**What is being asked**
What is needed is an exact repeat of the lines from the one holding "You are a GUI" through the final line of the data, with no pictures.

**Pixel coordinate grounding data**
+ + + +

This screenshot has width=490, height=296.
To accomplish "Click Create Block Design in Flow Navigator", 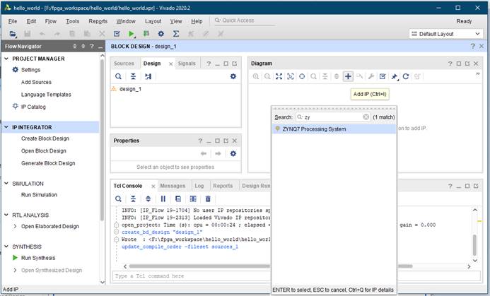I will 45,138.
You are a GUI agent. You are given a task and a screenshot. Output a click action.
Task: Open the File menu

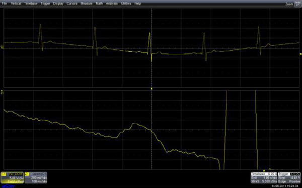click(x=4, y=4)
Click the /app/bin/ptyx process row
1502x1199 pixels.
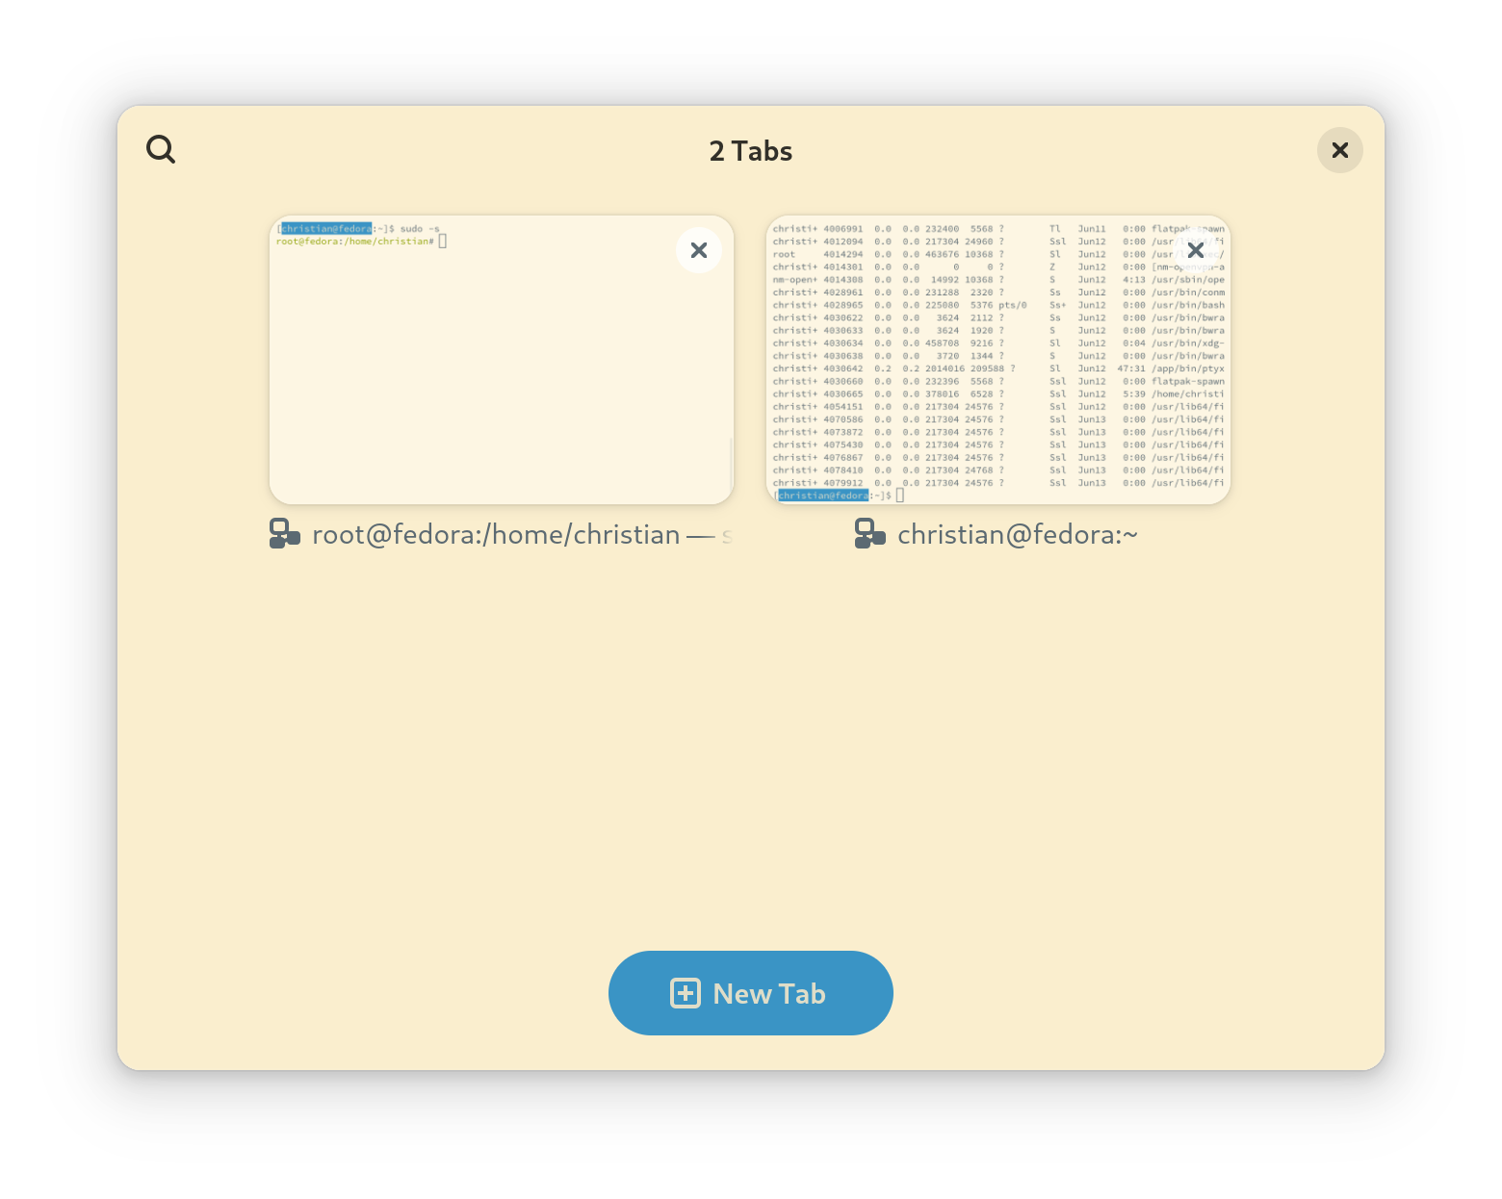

+ + + +

**Result of this exercise**
You are a GUI agent. You are given a task and a screenshot. Output a click action.
Task: Open the File menu

click(x=4, y=4)
Click the /app/bin/ptyx process row
1502x1199 pixels.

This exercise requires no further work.